In food world, debate rages about recipe plagiarism
In food world, debate rages about recipe plagiarism

In food world, debate rages about recipe plagiarism

Pastry chef Nick Malgieri was scrolling through a food blog when he came upon a recipe for panettone, a puffy sweet bread that the author said conjured up fond memories of Christmases spent with his Italian grandmother.

Text size:

But it quickly became clear that the instructions were all too familiar.

"I started reading the recipe and I said, 'This is my recipe!'" he recalled in an interview with AFP.

Malgieri's unpleasant experience was unfortunately not a one-time thing. After decades of work and 12 published cookbooks, the American expert baker has seen his work all over the internet -- reproduced without his consent on numerous sites.

Some of his recipes have even been claimed by other chefs and included in their cookbooks. In one, he says he found a copy of his "food processor puff pastry, practically word for word."

Plagiarism has become widespread in the food world. It is difficult to curb, and even more difficult to prosecute.

Given that the cookbook with Malgieri's puff pastry recipe had a small circulation and likely minimal profits, Malgieri's publishing house opted not to even file a complaint.

When chefs do look to the US courts for relief, the chances of getting recognition of their copyright or a monetary settlement are seen as remote, because recipes are generally not protected under intellectual property laws.

"A recipe is just a listing of ingredients and simple instructions," New York-based attorney Lynn Oberlander, who specializes in the area, told AFP.

"How can you copyright, for example, scrambled eggs?"

Were that a possibility, she says, given there are not an infinite number of ways to prepare the dish, a chef could ultimately keep another from including the dish in a cookbook.

The only hope for chefs wishing to protect their concoctions may rest in recipes that include "enough original literary expression," either in the instructions or in the historical narrative, to be considered unique, Oberlander says.

As recipe plagiarism has multiplied in recent years, cookbook authors have done just that, using "more descriptive stuff" in their written work, according to Jonathan Bailey, a consultant on plagiarism issues.

The only risk? Readers sometimes find the extra verbiage "annoying," he says.

- Inspiration or outright copying? -

Last October, a recipe scandal rocked the culinary world.

Singaporean chef and author Sharon Wee accused Elizabeth Haigh of having "copied or paraphrased" recipes and other passages from her 2012 book "Growing Up in a Nonya Kitchen," which recounted her experiences cooking with her mother.

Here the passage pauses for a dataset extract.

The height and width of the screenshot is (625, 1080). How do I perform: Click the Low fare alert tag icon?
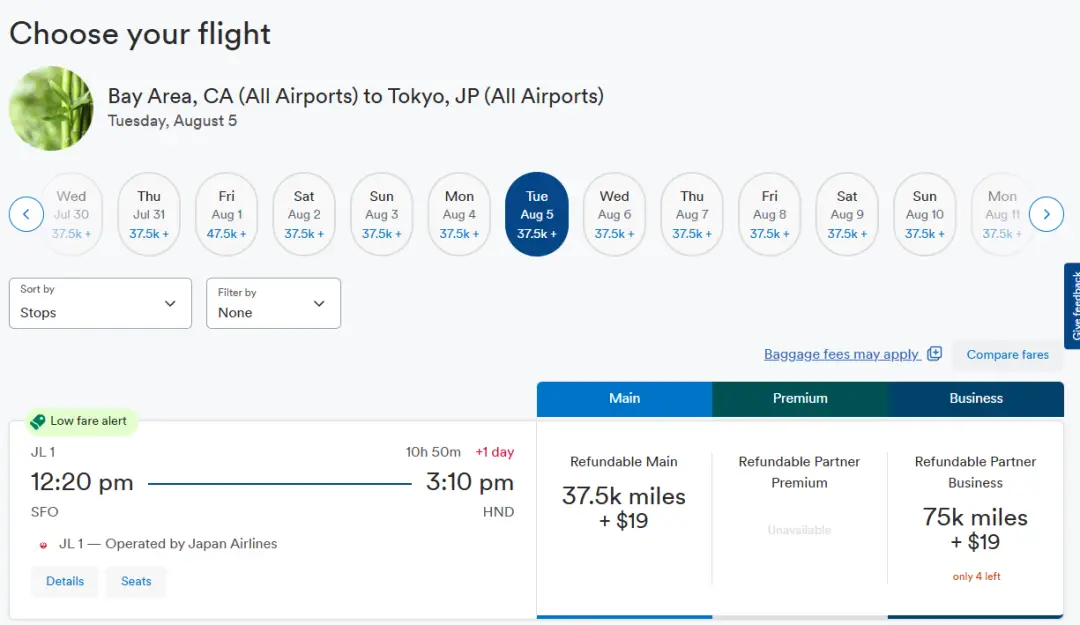click(38, 421)
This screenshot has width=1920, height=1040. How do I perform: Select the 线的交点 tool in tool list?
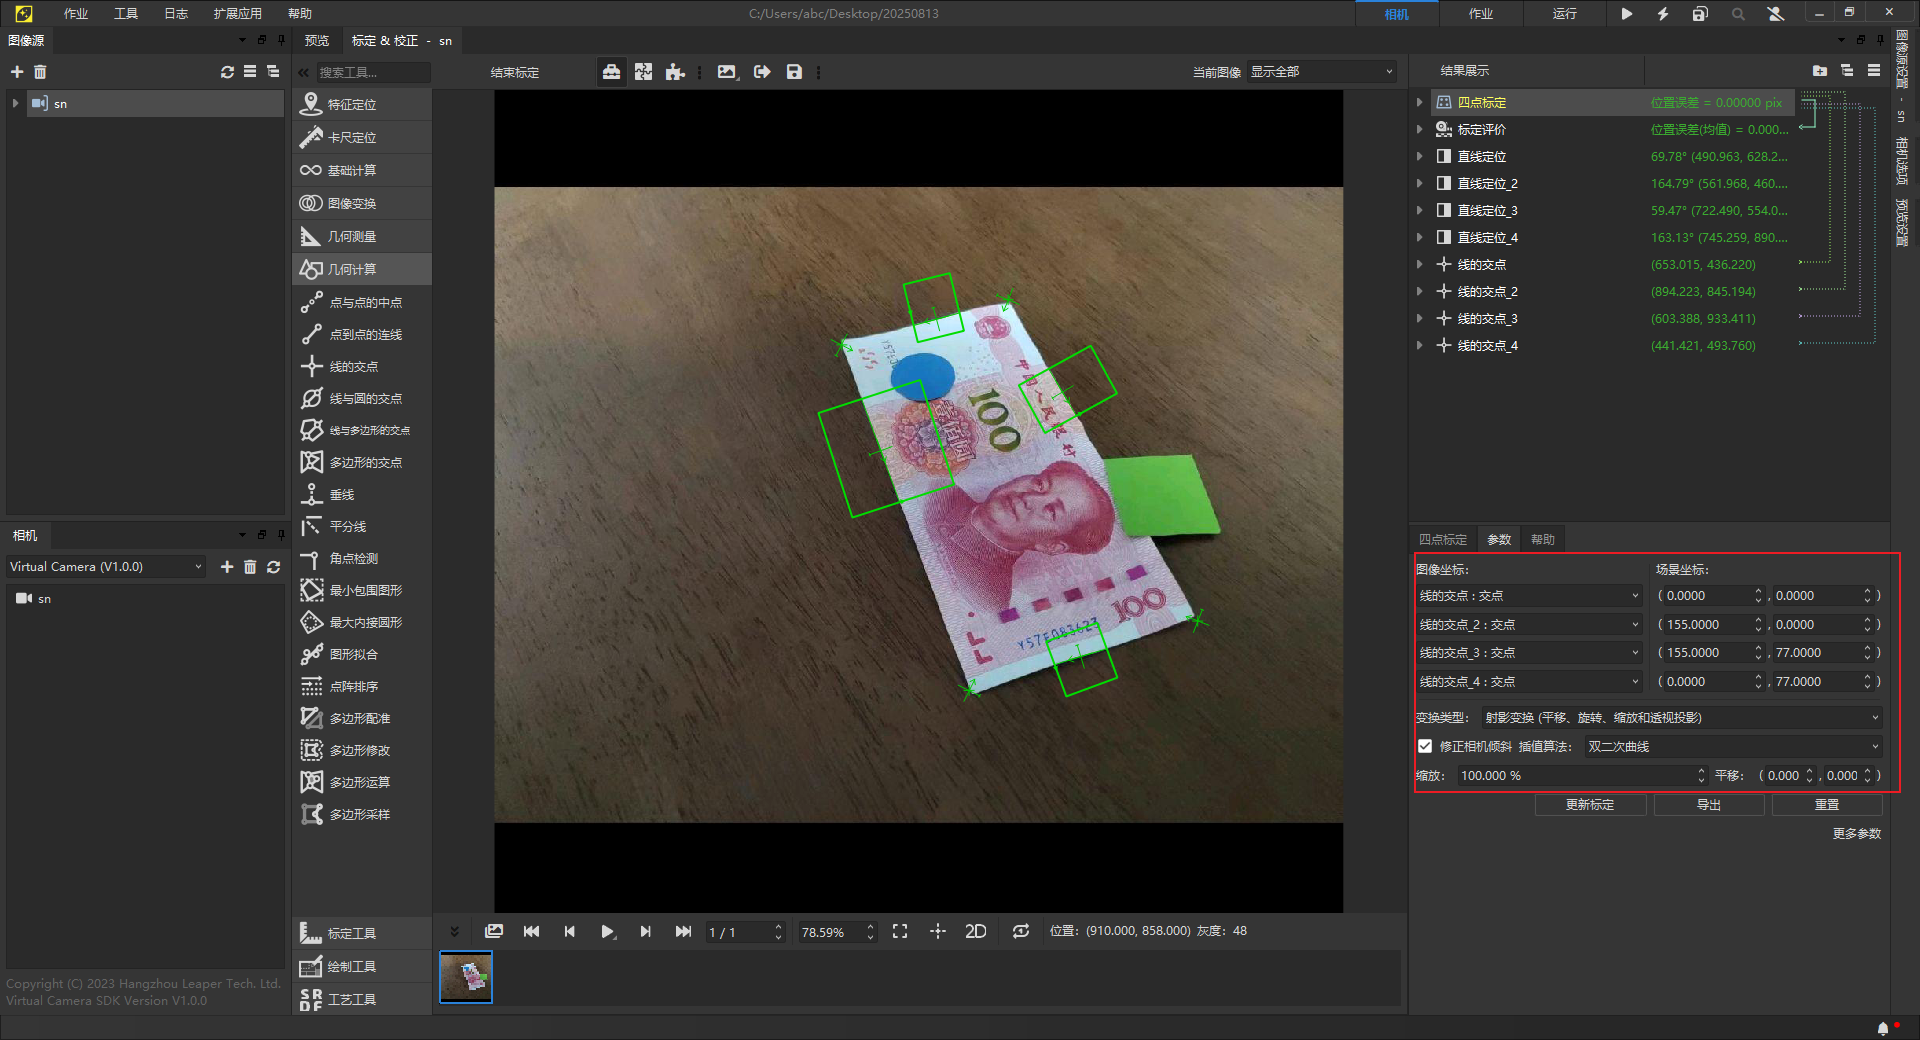(354, 367)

Wee said she was "distressed" by the incident, which resulted in Haigh's book "Makan" being withdrawn from circulation.

But in a business where the reinvention of classic dishes is commonplace, where does inspiration by another chef's work end and plagiarism begin?

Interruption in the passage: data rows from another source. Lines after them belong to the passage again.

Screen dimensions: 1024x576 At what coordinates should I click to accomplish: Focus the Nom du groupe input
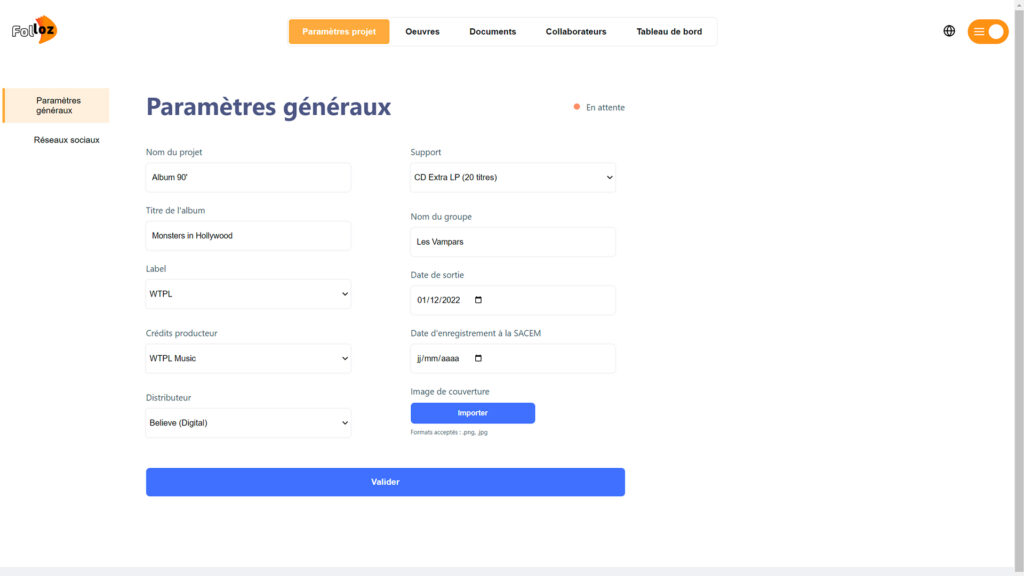pyautogui.click(x=513, y=242)
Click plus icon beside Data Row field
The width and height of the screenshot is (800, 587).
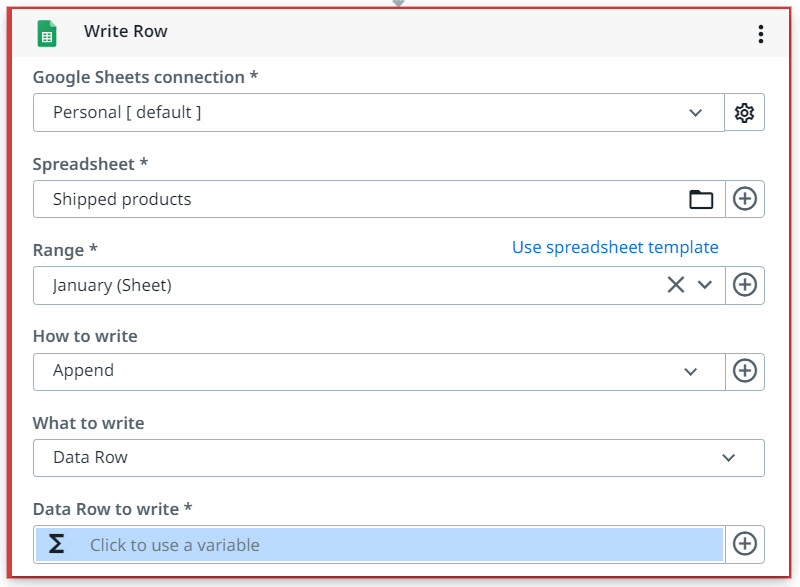(x=745, y=544)
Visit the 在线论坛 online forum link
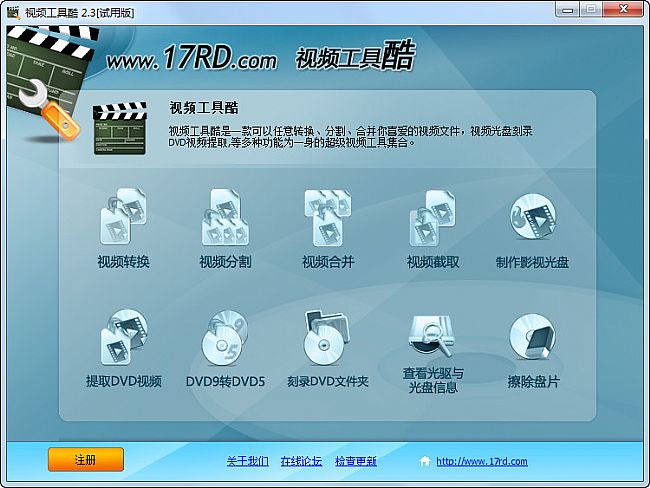 tap(301, 461)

In France in the 1980s, chef Jacques Maximin wanted to launch a group that would protect chefs' creations, to fill the legal loopholes.

His proposal prompted a firestorm of criticism from top chefs.

Paul Bocuse said he was "perplexed" by Maximin's idea, saying all chefs "take inspiration from others" and admitting he had "nicked" the idea for one of his signature dishes from "an old guy" in France's Lower Ardeche region.

There is still significant disagreement on the issue.

There have been calls on some food blogs to end plagiarism, with explicit instructions on how to correctly credit the work of another chef.

"The internet has made plagiarism a sport," Malgieri says, with some recipes cropping up on "20 or 30" blogs at the same time.

For Kelli Marks, an Arkansas pastry chef who sells wedding cakes in the Little Rock area via her website, most food bloggers have no illusions about the idea that some of their content might eventually show up elsewhere.

When she wrote her first book last year, she said she was careful to "go through and check my recipes" to make sure she was only sharing ideas that she herself had created from scratch -- a process her publishers requested.

Marks says she does not believe she has yet been the victim of plagiarism, but she is always on alert; she refuses to put some of her recipes online.

"They're so important to me, and I would hate for someone else to take something I've created," she said.